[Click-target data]

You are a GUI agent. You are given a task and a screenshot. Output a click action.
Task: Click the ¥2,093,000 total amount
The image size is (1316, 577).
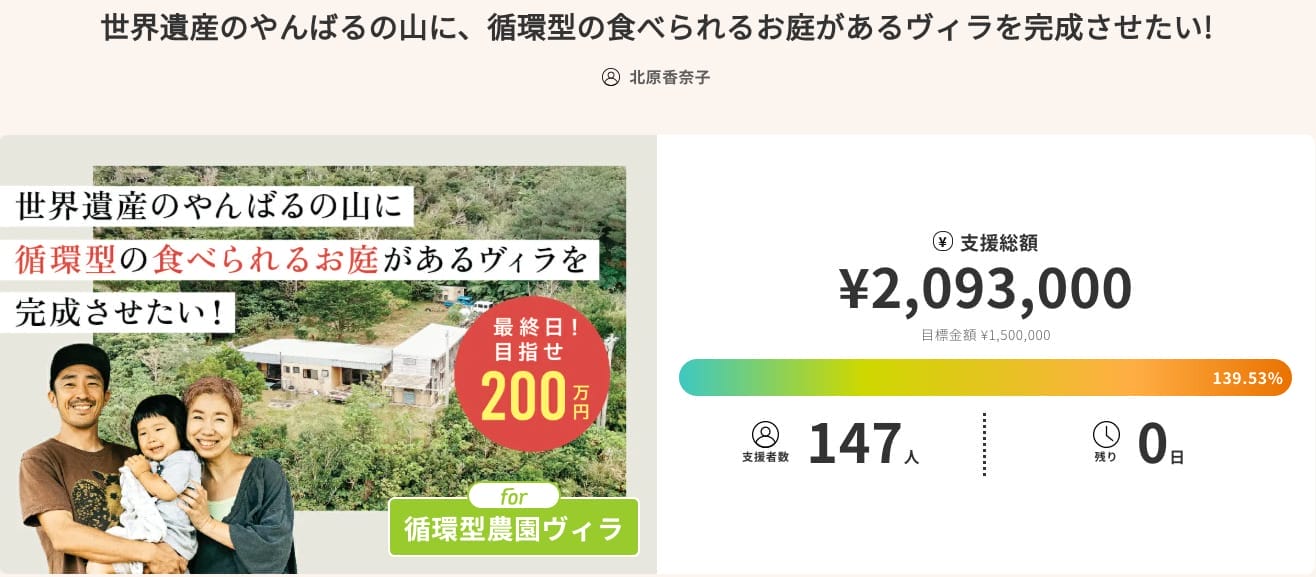985,289
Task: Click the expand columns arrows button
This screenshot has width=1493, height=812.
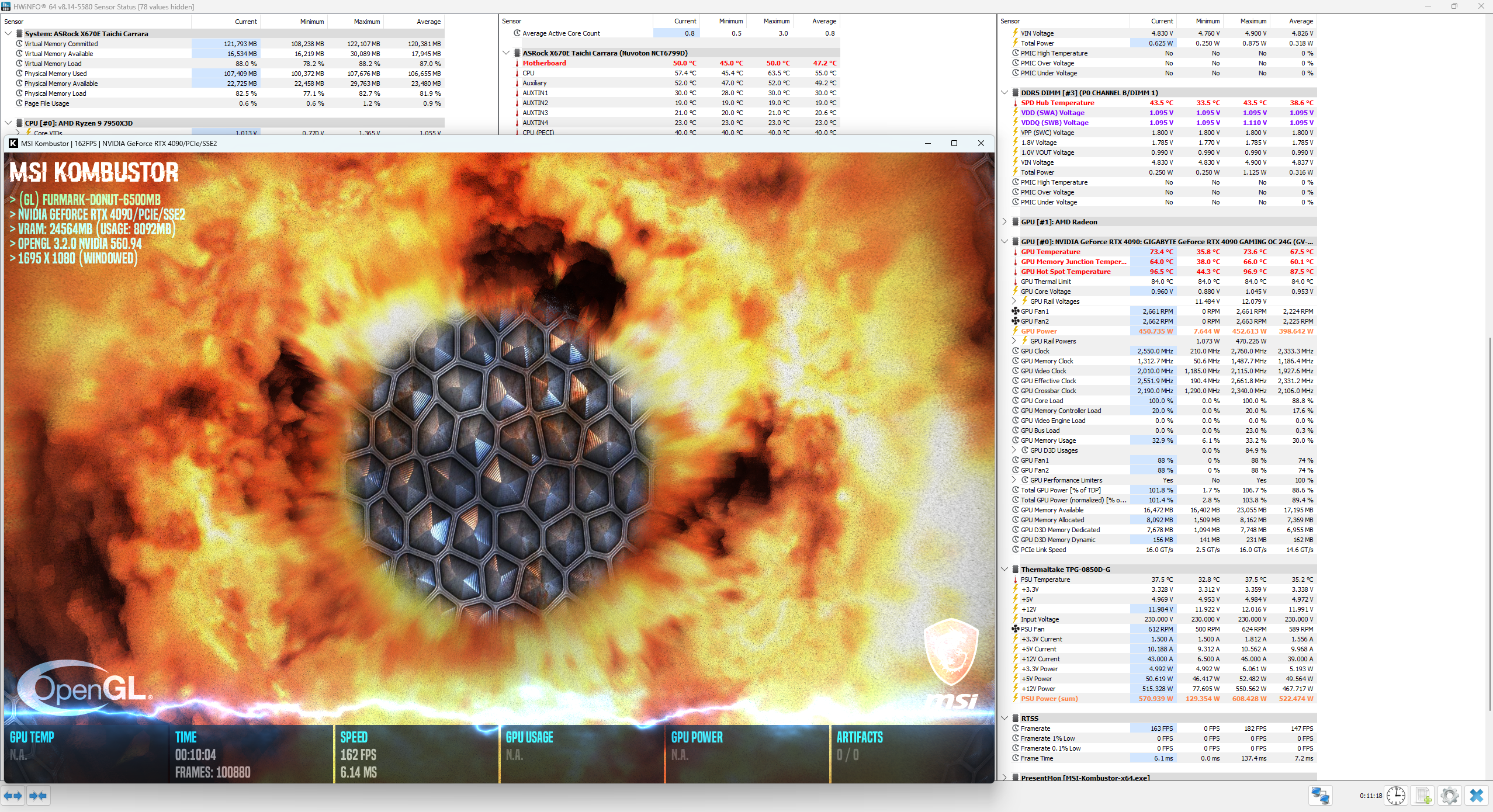Action: 13,796
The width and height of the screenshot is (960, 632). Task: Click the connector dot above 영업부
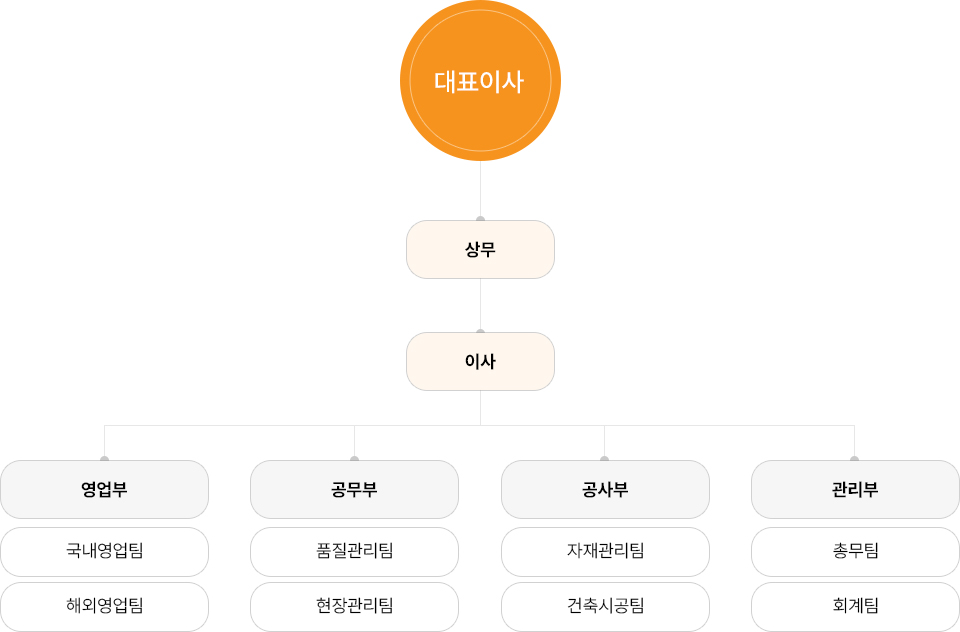104,459
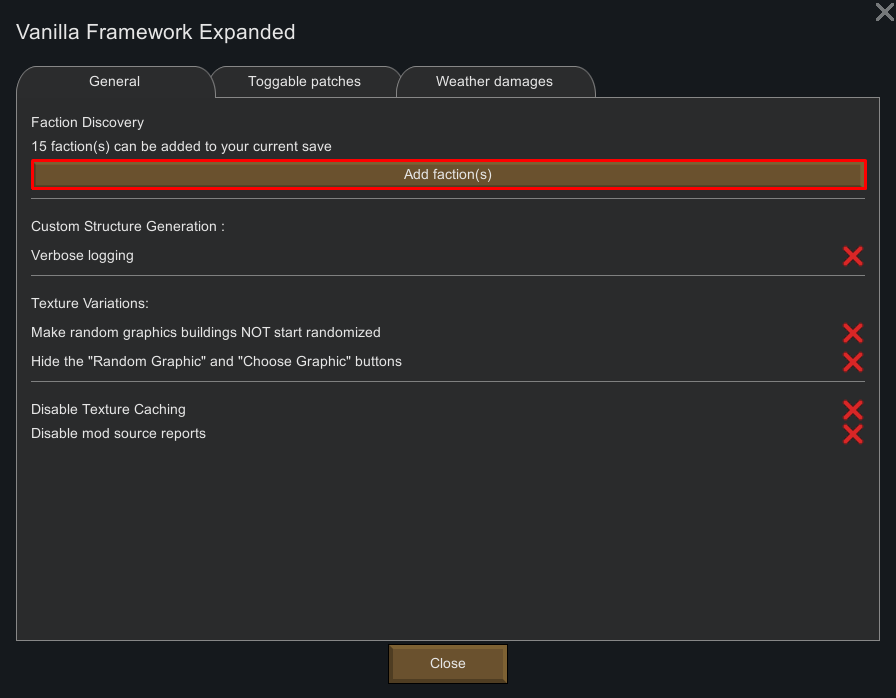Click the Vanilla Framework Expanded title
The width and height of the screenshot is (896, 698).
coord(156,32)

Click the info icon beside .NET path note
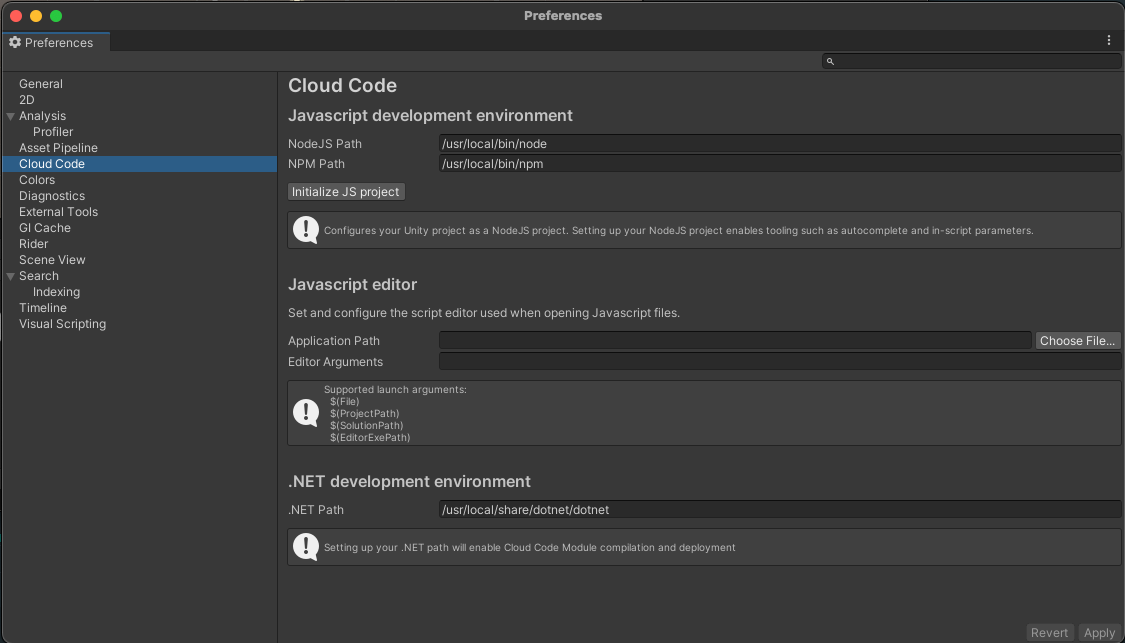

### Task description
Edit the records above, replacing "GUI agent" with "interface agent" and leaving everything else unchanged. Omit the pictures from your answer.

### The answer
You are a interface agent. You are given a task and a screenshot. Output a click action.
Task: Click the ¥2,093,000 total amount
The image size is (1316, 577).
985,289
Task: Click the expand columns arrows button
This screenshot has width=1493, height=812.
Action: 13,796
The width and height of the screenshot is (960, 632). Task: Click the connector dot above 영업부
104,459
Click the Vanilla Framework Expanded title
The width and height of the screenshot is (896, 698).
coord(156,32)

Click the info icon beside .NET path note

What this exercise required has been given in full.